So go ahead, but know it may be the last
Of your throw-aways
Cause lately, it’s not so fast.
Met Jeremy B. at the FIlm Forum last night to see Amour. It was deeply upsetting, and one of the most beautiful films I’ve every seen. The camera lingered for long minutes over old skin and frightened eyes. It was aptly named. Love as far from obsession and neurotic longing as I can imagine. Old age is not for sissies. LM’s dad used to say that. Neither is love. Not that I know much about that kind of love. Maybe I never will. But I hope to be wrong about that. I know life still holds a few surprises before the last surprise. Maybe love will be one of them.
I’ve surrendered, accepted my lot, lonely but precious. I’ve been given so much by nature, or God, or the randomness of life. Among the gifts, a couple I might give back: depression and neuroses, but without these would I have turned to the work that has given my life meaning? Probably not, and it’s writing and music that have been my main-stays, and the way I am best able to communicate and connect with other human beings.

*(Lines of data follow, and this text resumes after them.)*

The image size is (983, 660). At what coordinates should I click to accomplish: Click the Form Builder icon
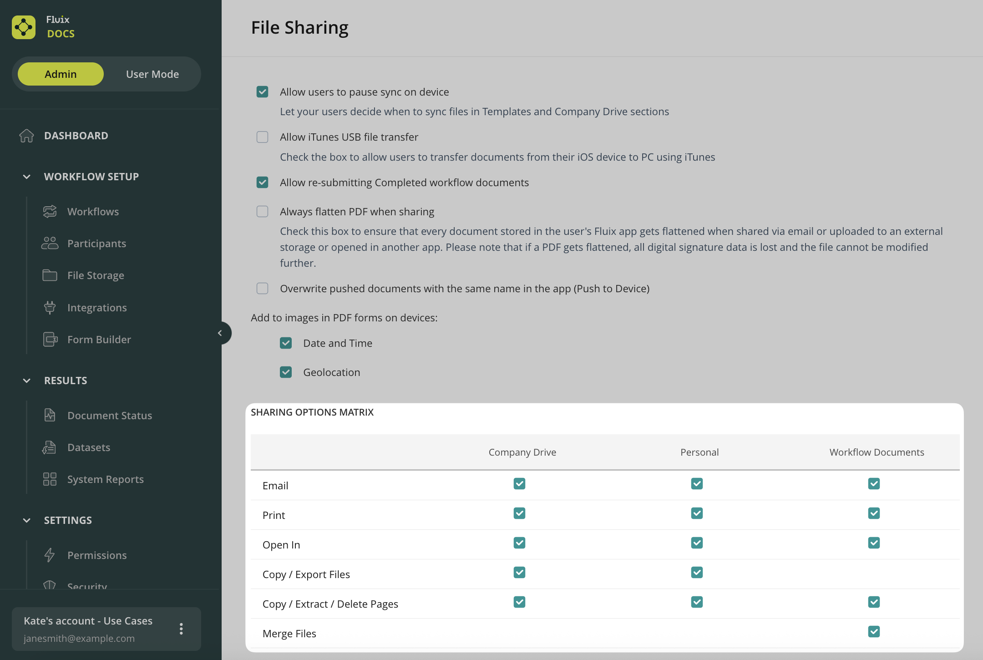coord(50,340)
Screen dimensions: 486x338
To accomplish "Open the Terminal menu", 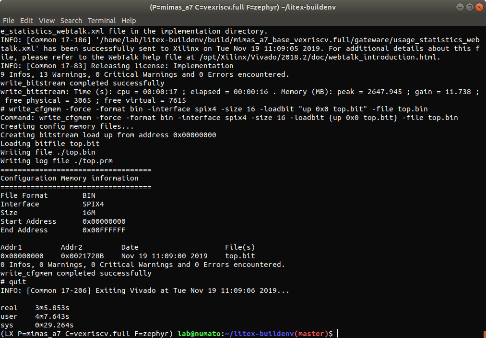I will click(101, 21).
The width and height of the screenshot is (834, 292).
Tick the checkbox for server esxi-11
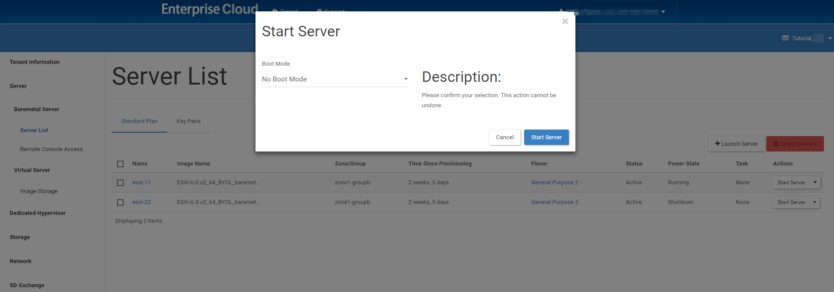[121, 183]
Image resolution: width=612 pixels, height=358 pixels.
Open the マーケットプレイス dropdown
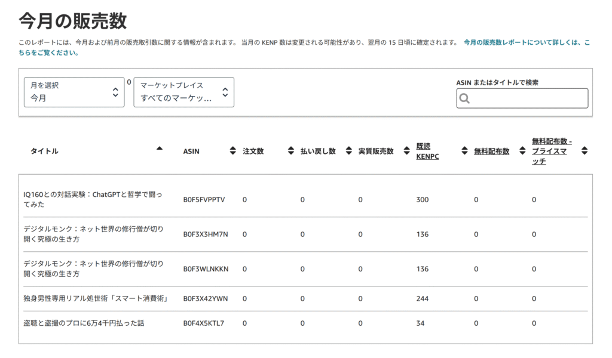click(183, 92)
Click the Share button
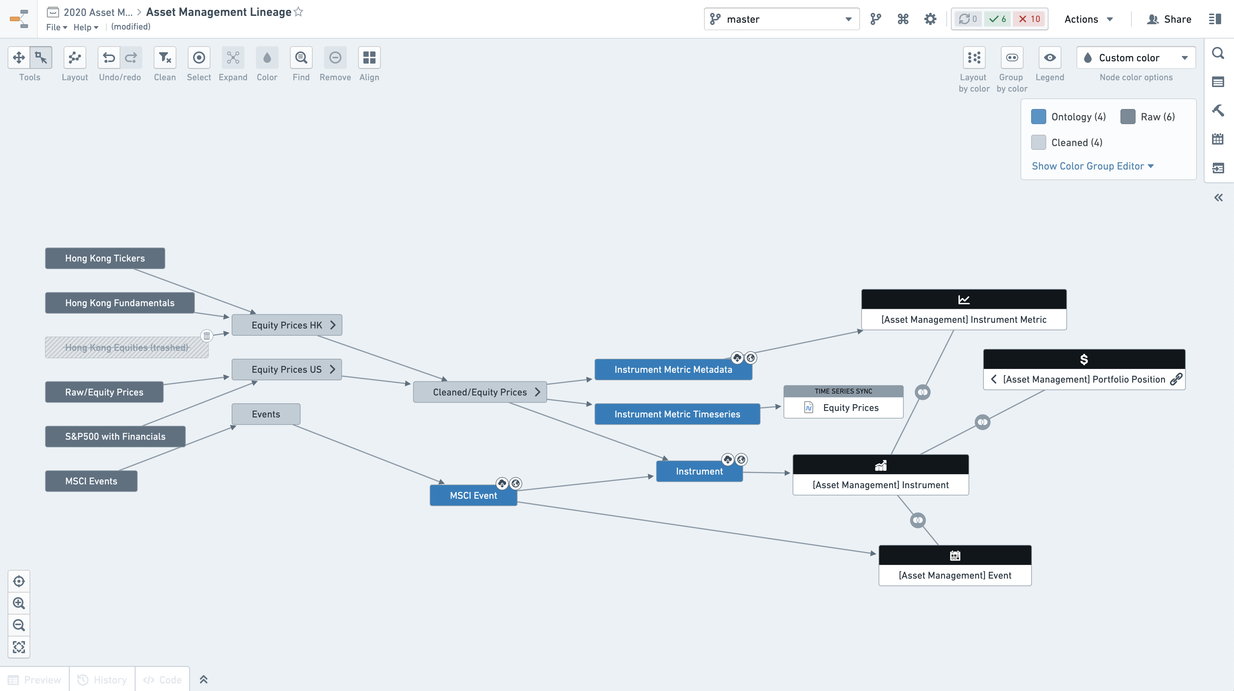Image resolution: width=1234 pixels, height=691 pixels. [x=1169, y=19]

I’m settling into my new place. It feels right in a way the last one never did. It is completely silent here, a shocking and rare find in NYC. I have western views of gardens, rooftops, a church steeple, and a tall maple tree, the resting spot for many birds of all kinds. Yesterday, I made a fire in the fireplace, a few snow flakes were falling. I was reading the second chapter of Me Before You, by JoJo Moyes — I’ve started the stories of Tenth of December, too, by George Saunders, which is mind-blowingly good. Everything I read teaches me how to write, so I’m very careful about what I take in. Anyway, I felt so content with all of it: the book, Doe and the cats asleep, large mug of coffee, of course.
In the bedroom, there is a window that faces south and from late morning to late afternoon the sun pours in. I think I’ll have this place for a long time, maybe until I can no longer make it up the five flights, which will happen at some point. I know that. I’m in touch with how quickly it goes. But it’s not a bad feeling, really. I like the way reality has revealed itself. It’s a reward of aging, an awareness that existence itself is unlikely, miraculous. Someday, the world as we know it may no longer exist. How lucky we are to have the experience of being alive.